Voice/Vision Holocaust Survivor Oral History Archive

Nathan Nothman - November 30, 1982

Life After Liberation

Uh, after the war then, when you wound up in the American zone, you left the uh, the march--the forced march, how long did you stay uh, in the town of...



Well, I stood in La...I have a room in Laufen with my friends, and we lived by the German. He was a German. He gave us one room because that time, he was, he was a wealthy peasant. He was photographer. So he have too many rooms. So we said to him we would like to have one room. So we paid him for the room, so much, so much a month. And we had a contact and we--most of the time we went to Leibernau--it was a Jewish camp there.


That's where they--that's what uh, my brother was uh, was brought in and he survived there and he better get there. And then we went to Ainring. Ainring was not far from Freilassing. So there was a camp. There was a German camp but the Jews took over that with the consulate from Leibernau to Ainring. So we were--I met my wife.


And, you know, we got married in 1947 there. My choice were two things: Israel or United States.
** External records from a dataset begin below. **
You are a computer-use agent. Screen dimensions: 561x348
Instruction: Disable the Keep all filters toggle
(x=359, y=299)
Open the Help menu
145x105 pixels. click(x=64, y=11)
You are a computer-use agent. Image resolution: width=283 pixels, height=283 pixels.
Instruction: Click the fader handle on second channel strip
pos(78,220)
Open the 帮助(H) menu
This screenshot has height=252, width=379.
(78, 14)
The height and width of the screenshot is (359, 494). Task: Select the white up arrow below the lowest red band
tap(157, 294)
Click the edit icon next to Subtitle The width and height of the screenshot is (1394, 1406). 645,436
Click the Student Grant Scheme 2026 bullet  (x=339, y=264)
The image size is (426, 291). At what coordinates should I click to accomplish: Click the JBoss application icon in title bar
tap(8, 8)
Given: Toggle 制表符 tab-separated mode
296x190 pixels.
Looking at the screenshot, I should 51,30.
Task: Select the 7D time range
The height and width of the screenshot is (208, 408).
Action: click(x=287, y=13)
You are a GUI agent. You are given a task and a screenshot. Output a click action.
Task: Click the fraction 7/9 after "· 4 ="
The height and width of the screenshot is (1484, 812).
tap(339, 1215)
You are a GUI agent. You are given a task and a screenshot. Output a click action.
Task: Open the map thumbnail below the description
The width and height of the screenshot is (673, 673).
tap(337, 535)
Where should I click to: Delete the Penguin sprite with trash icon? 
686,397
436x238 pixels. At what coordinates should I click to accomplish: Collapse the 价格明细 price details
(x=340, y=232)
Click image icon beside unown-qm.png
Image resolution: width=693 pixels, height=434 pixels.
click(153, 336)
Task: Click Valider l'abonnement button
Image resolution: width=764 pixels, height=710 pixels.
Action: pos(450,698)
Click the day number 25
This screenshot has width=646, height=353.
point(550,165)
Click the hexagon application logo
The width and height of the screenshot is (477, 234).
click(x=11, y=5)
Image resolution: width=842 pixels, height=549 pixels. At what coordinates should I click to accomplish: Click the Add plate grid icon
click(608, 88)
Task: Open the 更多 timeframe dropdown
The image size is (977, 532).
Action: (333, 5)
Not to, not to live in Germany.


But how--somehow my, my sister or my wife's sisters and my brother went to United States, so we applied to United States. But there was no life for Jewish people in, in uh, in Germany, because even the good German--he was nice to you because he was afraid.


But deep in his heart, he hate us. Because I know one thing now. When I see that movie, everybody raised his right hand, you know, in praise to Hitler. But now there's nobody there. Everybody nice. Everybody was good. So I decided there's no place for me to be in Germany. Because I convinced my family and people with me--my brother-in-law and my sister was in Sweden. That time I told her if she's applying to United States, let's be together. My sister came to United States, my mother came to United States.

When you were in the camp, the DP camp, um, how were you treated there?

Terrible, we are not human beings, we're not even dogs, we are completely worthless garbage. I mean just, just, it's unbelievable. It's so many things...

[interruption in interview]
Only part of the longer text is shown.